§ **Activity**
Output the lines below exactly, please, from the first line until the line with "Given: Click inside", counting both.

(Collected data entries)

--*--

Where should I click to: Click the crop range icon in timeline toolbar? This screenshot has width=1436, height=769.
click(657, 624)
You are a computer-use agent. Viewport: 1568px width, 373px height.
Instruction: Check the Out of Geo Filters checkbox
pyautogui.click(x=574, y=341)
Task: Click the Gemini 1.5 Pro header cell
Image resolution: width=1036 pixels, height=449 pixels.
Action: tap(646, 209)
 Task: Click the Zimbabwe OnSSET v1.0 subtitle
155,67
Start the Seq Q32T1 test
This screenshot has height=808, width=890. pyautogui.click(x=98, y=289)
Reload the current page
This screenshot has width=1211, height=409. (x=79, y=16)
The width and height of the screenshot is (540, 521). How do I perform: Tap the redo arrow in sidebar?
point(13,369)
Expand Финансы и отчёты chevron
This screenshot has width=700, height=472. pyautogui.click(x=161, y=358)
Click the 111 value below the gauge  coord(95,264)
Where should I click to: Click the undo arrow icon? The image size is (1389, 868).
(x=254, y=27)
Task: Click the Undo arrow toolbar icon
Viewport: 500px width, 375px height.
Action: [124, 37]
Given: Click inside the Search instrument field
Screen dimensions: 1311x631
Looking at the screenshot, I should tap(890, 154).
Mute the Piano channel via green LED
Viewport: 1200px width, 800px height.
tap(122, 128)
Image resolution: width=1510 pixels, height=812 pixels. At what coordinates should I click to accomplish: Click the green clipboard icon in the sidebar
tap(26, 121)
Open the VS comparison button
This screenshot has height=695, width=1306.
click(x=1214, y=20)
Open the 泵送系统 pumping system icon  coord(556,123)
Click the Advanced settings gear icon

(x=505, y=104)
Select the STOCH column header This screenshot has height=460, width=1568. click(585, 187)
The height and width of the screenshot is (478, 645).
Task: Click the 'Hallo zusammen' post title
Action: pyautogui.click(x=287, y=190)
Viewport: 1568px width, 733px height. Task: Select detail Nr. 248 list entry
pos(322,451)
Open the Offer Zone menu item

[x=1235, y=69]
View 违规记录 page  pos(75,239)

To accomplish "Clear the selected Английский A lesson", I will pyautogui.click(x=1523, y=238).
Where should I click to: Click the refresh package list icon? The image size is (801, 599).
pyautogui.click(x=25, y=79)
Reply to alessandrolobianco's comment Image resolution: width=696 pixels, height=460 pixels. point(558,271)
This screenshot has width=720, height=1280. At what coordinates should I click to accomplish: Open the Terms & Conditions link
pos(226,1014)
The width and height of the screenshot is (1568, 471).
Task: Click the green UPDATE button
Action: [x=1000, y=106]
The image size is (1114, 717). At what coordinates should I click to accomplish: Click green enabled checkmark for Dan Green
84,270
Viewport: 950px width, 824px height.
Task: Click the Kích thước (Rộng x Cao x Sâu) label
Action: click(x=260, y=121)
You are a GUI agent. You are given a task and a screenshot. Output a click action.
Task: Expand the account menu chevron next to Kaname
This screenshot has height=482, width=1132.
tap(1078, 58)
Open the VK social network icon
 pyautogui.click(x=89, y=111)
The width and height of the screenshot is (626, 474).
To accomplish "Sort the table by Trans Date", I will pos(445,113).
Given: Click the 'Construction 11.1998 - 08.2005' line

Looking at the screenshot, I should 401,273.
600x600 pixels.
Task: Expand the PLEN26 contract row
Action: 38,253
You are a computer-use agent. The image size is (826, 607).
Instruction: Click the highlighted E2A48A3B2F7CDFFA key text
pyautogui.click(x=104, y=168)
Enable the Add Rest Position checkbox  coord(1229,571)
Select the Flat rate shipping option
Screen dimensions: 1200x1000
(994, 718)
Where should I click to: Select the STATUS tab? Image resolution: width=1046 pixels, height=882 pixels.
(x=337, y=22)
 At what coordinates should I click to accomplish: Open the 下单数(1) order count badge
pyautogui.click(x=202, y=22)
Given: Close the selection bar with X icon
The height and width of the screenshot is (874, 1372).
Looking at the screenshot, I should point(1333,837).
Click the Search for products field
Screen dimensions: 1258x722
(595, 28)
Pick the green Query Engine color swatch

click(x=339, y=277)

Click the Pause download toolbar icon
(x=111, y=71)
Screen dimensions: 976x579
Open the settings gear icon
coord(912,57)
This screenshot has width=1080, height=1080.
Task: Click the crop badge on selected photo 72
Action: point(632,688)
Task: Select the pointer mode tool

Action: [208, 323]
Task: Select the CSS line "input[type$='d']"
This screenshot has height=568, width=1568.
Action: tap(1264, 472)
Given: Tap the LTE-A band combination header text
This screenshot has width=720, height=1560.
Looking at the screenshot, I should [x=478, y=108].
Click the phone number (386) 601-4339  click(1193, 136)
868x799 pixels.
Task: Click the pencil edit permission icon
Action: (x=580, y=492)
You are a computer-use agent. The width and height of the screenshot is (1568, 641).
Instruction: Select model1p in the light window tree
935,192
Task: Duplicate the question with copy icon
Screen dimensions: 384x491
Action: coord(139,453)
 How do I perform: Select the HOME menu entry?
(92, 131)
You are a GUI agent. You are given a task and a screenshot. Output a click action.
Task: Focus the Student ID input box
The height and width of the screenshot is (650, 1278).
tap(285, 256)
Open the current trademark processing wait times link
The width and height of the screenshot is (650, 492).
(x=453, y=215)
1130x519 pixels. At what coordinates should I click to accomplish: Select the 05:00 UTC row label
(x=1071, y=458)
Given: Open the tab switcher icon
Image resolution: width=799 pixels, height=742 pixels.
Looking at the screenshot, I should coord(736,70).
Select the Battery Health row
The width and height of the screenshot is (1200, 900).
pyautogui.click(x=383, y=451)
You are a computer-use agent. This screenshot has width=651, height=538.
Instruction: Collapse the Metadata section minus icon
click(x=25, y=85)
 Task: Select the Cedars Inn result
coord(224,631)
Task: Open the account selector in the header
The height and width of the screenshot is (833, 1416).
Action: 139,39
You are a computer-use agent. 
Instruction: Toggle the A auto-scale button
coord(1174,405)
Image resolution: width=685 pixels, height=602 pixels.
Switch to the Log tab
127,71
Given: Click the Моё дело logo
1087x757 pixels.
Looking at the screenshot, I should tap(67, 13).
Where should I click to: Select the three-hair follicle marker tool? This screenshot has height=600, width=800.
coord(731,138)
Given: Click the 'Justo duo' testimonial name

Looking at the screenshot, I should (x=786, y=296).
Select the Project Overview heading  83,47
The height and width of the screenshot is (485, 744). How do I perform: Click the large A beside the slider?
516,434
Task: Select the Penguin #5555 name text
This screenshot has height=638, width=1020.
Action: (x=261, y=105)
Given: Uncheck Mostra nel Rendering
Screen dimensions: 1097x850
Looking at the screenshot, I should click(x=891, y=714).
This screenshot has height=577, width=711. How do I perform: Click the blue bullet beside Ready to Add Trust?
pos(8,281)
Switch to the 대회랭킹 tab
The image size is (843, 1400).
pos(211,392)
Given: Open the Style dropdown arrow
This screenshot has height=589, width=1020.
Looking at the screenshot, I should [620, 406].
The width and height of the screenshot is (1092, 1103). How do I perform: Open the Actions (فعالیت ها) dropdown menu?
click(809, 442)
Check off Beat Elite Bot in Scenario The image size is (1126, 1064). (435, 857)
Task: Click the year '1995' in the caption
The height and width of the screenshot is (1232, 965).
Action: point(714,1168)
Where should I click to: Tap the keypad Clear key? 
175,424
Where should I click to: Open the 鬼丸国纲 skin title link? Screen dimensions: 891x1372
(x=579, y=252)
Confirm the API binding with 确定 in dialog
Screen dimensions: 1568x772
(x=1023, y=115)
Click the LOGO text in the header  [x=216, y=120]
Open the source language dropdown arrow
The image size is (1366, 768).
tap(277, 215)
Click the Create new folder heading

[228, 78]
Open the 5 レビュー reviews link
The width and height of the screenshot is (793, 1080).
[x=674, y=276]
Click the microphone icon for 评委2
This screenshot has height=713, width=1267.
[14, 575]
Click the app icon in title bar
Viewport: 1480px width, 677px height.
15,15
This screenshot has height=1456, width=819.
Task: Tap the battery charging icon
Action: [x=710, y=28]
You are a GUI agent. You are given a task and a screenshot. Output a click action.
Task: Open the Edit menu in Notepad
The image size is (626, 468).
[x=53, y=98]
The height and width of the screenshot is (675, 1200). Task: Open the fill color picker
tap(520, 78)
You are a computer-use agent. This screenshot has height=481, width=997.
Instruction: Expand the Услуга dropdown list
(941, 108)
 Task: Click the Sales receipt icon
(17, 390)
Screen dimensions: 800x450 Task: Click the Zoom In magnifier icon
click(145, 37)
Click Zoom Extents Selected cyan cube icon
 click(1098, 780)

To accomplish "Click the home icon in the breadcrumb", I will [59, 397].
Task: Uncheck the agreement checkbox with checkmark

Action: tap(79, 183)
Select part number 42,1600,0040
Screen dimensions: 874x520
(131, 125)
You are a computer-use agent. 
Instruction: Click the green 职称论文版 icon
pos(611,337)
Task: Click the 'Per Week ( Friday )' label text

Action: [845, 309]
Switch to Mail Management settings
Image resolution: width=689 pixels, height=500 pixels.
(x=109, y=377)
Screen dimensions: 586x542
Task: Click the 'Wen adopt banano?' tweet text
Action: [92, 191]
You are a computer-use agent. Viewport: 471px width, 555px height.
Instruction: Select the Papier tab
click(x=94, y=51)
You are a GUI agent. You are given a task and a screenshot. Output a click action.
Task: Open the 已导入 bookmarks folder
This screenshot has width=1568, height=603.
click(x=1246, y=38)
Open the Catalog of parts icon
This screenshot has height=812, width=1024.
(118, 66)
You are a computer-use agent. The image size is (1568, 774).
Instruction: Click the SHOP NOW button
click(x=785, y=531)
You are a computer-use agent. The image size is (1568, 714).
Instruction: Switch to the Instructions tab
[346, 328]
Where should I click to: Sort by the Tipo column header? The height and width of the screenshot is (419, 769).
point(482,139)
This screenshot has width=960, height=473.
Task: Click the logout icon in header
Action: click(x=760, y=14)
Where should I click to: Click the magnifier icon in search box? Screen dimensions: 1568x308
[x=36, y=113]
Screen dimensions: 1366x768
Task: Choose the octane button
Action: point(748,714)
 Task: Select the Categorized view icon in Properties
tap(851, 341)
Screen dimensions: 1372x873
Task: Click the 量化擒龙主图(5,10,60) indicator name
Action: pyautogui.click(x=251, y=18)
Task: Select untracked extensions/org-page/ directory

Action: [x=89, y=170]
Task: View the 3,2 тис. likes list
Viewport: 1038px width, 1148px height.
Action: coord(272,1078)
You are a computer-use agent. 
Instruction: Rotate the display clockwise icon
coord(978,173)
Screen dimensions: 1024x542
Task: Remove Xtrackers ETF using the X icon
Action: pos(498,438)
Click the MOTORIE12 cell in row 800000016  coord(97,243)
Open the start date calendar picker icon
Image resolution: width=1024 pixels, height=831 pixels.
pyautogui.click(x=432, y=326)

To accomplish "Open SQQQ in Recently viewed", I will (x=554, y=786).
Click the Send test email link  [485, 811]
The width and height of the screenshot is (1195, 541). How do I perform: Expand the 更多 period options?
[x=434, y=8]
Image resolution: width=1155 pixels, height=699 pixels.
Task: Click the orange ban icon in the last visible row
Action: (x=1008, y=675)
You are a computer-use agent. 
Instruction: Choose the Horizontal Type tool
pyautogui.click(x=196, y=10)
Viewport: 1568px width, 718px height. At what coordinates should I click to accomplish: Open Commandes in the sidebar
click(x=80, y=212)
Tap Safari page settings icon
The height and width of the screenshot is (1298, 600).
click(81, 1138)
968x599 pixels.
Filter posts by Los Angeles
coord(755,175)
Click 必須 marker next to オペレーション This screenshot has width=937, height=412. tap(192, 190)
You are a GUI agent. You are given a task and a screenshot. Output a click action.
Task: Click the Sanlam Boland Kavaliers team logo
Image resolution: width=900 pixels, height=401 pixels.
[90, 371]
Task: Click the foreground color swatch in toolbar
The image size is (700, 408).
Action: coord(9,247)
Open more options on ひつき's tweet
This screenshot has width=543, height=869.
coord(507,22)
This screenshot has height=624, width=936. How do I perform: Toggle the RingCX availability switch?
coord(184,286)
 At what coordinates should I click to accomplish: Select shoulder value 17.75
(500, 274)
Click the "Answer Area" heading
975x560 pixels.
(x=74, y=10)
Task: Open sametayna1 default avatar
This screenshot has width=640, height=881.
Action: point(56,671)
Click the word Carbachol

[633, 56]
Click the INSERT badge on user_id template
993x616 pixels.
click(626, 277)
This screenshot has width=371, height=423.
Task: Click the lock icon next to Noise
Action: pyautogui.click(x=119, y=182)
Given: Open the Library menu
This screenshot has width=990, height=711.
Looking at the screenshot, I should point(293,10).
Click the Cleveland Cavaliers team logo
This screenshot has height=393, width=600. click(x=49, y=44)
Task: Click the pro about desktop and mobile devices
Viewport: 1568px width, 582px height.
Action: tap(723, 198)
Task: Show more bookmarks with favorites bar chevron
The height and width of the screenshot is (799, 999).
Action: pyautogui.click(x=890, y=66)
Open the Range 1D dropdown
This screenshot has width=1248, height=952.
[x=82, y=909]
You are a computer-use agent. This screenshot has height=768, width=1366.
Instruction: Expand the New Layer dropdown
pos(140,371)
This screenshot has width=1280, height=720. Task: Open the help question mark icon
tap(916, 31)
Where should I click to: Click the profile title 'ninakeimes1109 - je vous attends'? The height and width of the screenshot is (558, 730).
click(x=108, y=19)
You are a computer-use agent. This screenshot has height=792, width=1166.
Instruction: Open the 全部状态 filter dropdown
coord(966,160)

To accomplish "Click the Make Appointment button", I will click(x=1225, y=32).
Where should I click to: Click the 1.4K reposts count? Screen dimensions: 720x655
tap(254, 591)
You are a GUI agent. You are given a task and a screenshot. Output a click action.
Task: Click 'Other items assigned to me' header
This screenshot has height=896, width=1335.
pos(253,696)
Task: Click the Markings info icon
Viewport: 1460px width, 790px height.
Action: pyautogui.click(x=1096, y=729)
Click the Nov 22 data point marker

--*--

§ **Response box**
Where should I click to: Click the crop range icon in timeline toolbar? This screenshot has width=1436, height=769.
click(657, 624)
You are a computer-use agent. Viewport: 1568px width, 373px height.
Instruction: Check the Out of Geo Filters checkbox
pyautogui.click(x=574, y=341)
Task: Click the Gemini 1.5 Pro header cell
Image resolution: width=1036 pixels, height=449 pixels.
Action: tap(646, 209)
 Task: Click the Zimbabwe OnSSET v1.0 subtitle
155,67
Start the Seq Q32T1 test
This screenshot has height=808, width=890. pyautogui.click(x=98, y=289)
Reload the current page
This screenshot has width=1211, height=409. (x=79, y=16)
The width and height of the screenshot is (540, 521). How do I perform: Tap the redo arrow in sidebar?
point(13,369)
Expand Финансы и отчёты chevron
This screenshot has width=700, height=472. pyautogui.click(x=161, y=358)
Click the 111 value below the gauge  coord(95,264)
Where should I click to: Click the undo arrow icon? The image size is (1389, 868).
(x=254, y=27)
Task: Click the Undo arrow toolbar icon
Viewport: 500px width, 375px height.
Action: [124, 37]
Given: Click inside the Search instrument field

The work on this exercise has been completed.